In Hong Kong, Privacy Commissioner Stephen Lau has drawn attention to high levels of concern reported amongst computer users both about the privacy and security of their personal data. He has mentioned the demands of consumers and their representatives to be informed of a providers' policy on data privacy; to have a choice of anonymity for browsing and transacting business; and to be able to secure encryption facilities for the collection and use of sensitive data. One suggestion in this context is accreditation of information systems with a recognised "privacy ¹seal". This would provide effective assurance to consumers about suppliers' compliance with an adequate privacy policy. But governments may sometimes want to crack such seals where they consider this to be warranted for law enforcement, intellectual property protection and taxation objectives.
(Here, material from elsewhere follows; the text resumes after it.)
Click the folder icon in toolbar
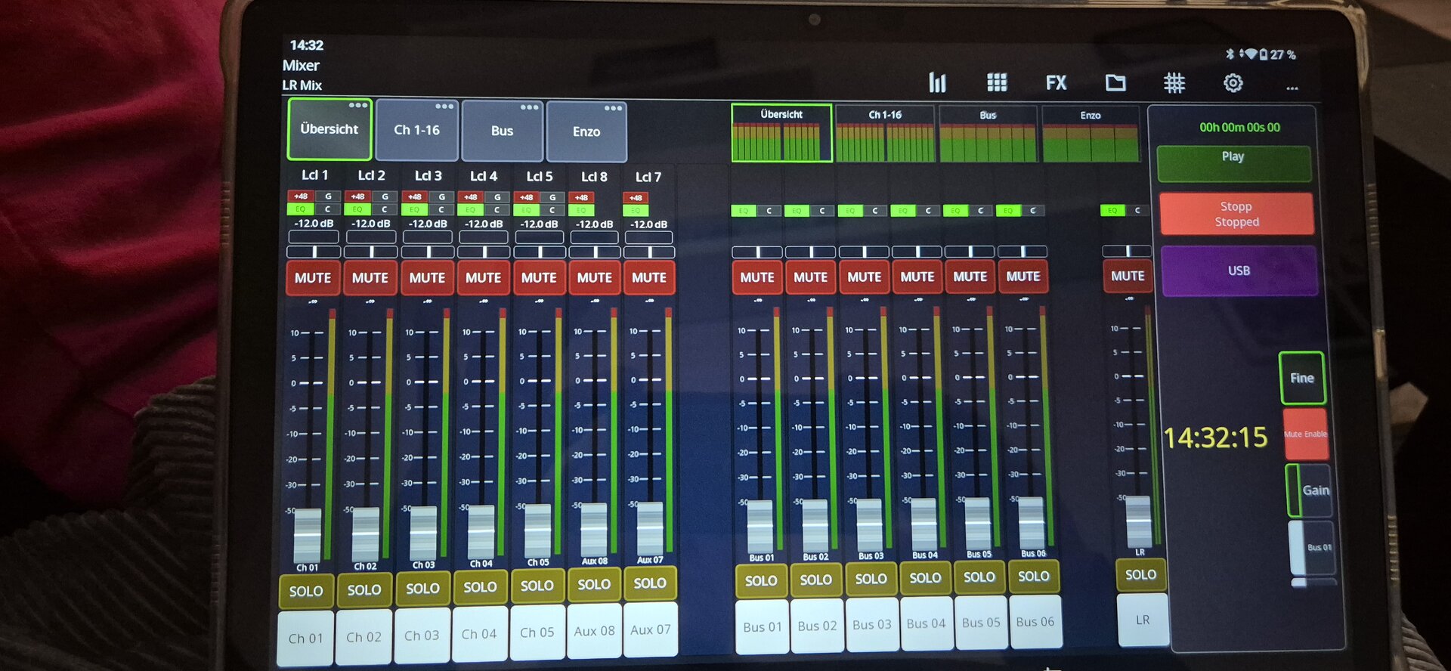This screenshot has width=1451, height=671. (1115, 83)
One of the most dynamic technological changes which is occurring today involves the marriage of information technology and the study of human genetics. Scientists collaborating in the Human Genome Project are in the process of sequencing the entire human genome. Unless restrained by law, governments, employers, insurers and others may, in some circumstances, seek access to personal data of this kind. Concerns of this type did not exist in 1980. Doubtless further and more complex developments will occur between now and the end of the next 20 years. What may be needed is a global institution by which the rapid advances of technology and their implications for effective privacy protection can be kept under constant review. After all, the technology is interactive and trans-continental. So the problem is international.

Privacy a Universal Value

A global meeting on privacy protection is therefore timely. It is symbolic that it should take place in Hong Kong. Such a venue makes the point that privacy is a universal value, as the instruments of the United Nations declare. It is not a culture-bound value relevant only to advanced Western democracies. Whilst the exact content and priorities for privacy protection will differ from one country to another and will vary as between different cultures, the core value is the same. It arises from the dignity of each individual human being. It gathers universal significance because of the dynamic force of global technology.
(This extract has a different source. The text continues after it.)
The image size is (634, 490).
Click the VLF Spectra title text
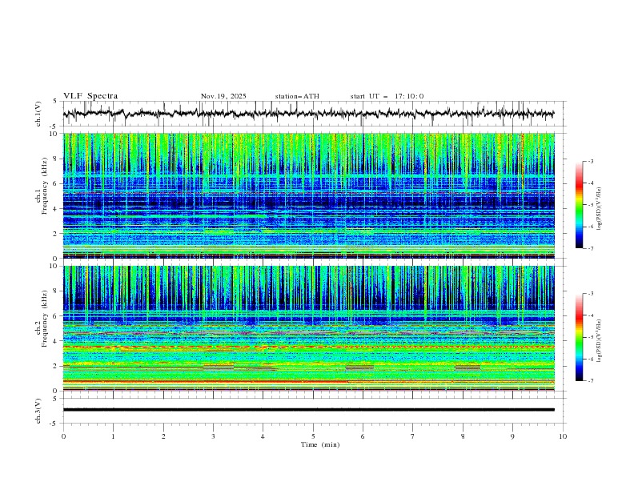[90, 96]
According to The Economist it is too late to do much about protecting privacy. The edition of May 1999 says that we cannot even restore the levels of privacy enjoyed by individuals in the 1970s. Most people, it asserts, do not care. With greater surveillance comes the chance of greater safety in shopping malls and urban streets. A universal data bank of DNA will allow criminals to be found and convicted. International satellite monitoring of telecommunications will make the world safer from terrorists. The Economist's conclusion: "The best advice is: get used to it'.

But not everyone takes this attitude. For example, the European Union has issued a new and protective Data Protection Directive. It aims to defend privacy values. The Australian Government, after initially promising privacy protection laws applicable to the private sector and then retreating, now appears to have returned to its original intention. New Australian legislation is awaited.
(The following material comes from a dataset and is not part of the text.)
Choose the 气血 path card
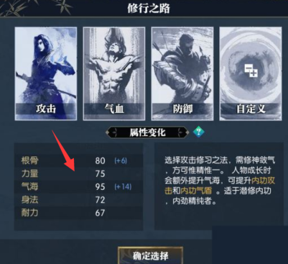This screenshot has height=264, width=288. tap(114, 73)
These are the two visions for the future. One defends individual privacy. The other gives up. One asserts the capacity of law and policy-makers to uphold a fundamental human right in the face of technology. The other says it is impossible - and possibly unnecessary. Resolving these debates presents one of the greatest questions before humanity in the coming century. Their resolution will shape the human environment and all that follows. What is at stake is nothing less than the future of the human condition.